The trials of a new drug to treat obesity have been successful, say scientists from Tokyo Medical University. If the drug is successful, it could lead to better treatments for obesity and type 2 diabetes.
The new drug, called LS-102, targets a gene linked to levels of adipose tissue, which is a key factor in the development of obesity. Obese people are more likely to develop type 2 diabetes and other metabolic diseases.
The targeted gene is called the synoviolin gene (SYVN1). When the researchers bred mice without SYVN1, the mice had less body fat than those with the gene.
Essentially, the fat tissue of mice without SYVN1 burned more energy than those with the gene.
The mice also had lower blood glucose levels, which suggest that the drug could be an effective treatment for type 2 diabetes and hyperglycemia. The researchers, however, suggest that more studies are needed on this function of LS-102.

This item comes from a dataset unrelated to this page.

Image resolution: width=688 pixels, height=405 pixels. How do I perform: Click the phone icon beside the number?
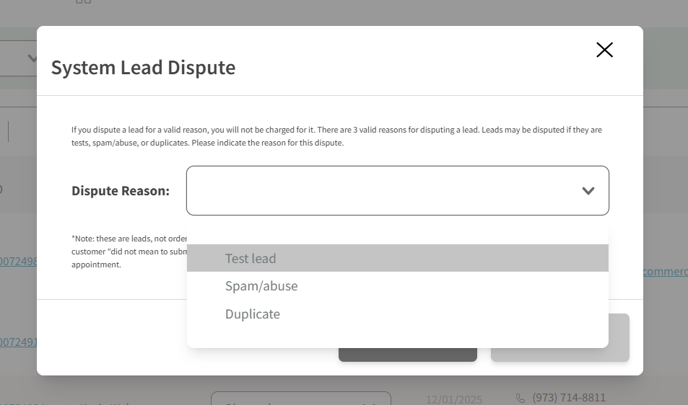[520, 398]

Obesity affects one in four adults in the UK, and increases the risk of a number of other conditions. These include type 2 diabetes, heart disease, stroke, and some kinds of cancer.
Professor Toshihiro Nakajima, leader of the study, said: “Obesity is a known risk factor for other chronic disorders.
“Our findings indicate that synoviolin may be a key for understanding the common features of obesity and chronic inflammatory disease such as [rheumatoid arthritis].”
The researchers wrote: “Although further studies are needed to clarify the role of SYVN1 in glucose metabolism, SYVN1 is an important drug candidate for obesity and associated metabolic diseases.”